**DATA PROVIDED**
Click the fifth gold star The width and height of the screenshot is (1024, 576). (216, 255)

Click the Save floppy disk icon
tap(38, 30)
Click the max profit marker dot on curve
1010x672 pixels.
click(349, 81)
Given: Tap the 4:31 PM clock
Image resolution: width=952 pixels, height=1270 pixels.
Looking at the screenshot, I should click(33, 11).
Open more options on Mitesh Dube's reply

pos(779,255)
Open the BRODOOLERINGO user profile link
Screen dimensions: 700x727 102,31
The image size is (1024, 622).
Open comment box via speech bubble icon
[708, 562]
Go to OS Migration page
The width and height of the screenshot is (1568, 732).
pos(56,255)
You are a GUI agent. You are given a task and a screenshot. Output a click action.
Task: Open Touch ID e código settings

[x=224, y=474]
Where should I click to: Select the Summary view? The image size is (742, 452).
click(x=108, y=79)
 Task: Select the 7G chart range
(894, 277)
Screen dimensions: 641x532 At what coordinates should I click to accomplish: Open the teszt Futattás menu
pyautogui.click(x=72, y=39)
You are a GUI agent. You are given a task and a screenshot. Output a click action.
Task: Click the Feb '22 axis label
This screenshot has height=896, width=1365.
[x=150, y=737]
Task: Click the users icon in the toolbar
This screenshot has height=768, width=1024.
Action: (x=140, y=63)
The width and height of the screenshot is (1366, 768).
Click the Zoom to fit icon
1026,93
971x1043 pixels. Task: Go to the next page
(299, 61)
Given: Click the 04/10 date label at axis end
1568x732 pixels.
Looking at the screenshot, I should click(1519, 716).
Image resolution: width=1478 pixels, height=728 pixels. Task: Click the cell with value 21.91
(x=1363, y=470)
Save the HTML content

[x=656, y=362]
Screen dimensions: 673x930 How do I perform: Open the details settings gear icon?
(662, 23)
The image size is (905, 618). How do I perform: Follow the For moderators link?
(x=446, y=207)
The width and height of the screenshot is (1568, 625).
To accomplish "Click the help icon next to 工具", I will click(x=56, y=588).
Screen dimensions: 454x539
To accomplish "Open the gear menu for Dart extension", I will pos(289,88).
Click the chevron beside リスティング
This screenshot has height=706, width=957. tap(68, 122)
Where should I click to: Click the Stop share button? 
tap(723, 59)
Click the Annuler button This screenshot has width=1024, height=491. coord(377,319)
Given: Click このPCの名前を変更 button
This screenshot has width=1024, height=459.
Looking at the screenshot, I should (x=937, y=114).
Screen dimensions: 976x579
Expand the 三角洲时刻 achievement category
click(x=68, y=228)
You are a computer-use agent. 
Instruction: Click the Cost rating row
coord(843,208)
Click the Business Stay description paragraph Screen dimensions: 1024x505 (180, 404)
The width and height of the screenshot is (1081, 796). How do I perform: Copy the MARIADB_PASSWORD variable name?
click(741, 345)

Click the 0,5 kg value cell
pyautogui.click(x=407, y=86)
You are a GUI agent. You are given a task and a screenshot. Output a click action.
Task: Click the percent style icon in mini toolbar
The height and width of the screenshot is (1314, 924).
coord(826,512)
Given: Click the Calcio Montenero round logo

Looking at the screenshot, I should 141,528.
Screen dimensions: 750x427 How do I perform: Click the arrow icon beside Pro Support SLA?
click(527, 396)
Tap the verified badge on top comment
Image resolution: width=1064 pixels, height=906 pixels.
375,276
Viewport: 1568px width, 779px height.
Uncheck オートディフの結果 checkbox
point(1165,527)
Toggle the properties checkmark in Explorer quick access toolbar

**STATED PROBLEM**
Can you copy out, unchanged, every line from the one containing "Screen dimensions: 750x427" to the last line of the items above?

**COMPLETE OUTPUT**
Screen dimensions: 750x427 How do I perform: Click the arrow icon beside Pro Support SLA?
click(527, 396)
Tap the verified badge on top comment
Image resolution: width=1064 pixels, height=906 pixels.
375,276
Viewport: 1568px width, 779px height.
Uncheck オートディフの結果 checkbox
point(1165,527)
Toggle the properties checkmark in Explorer quick access toolbar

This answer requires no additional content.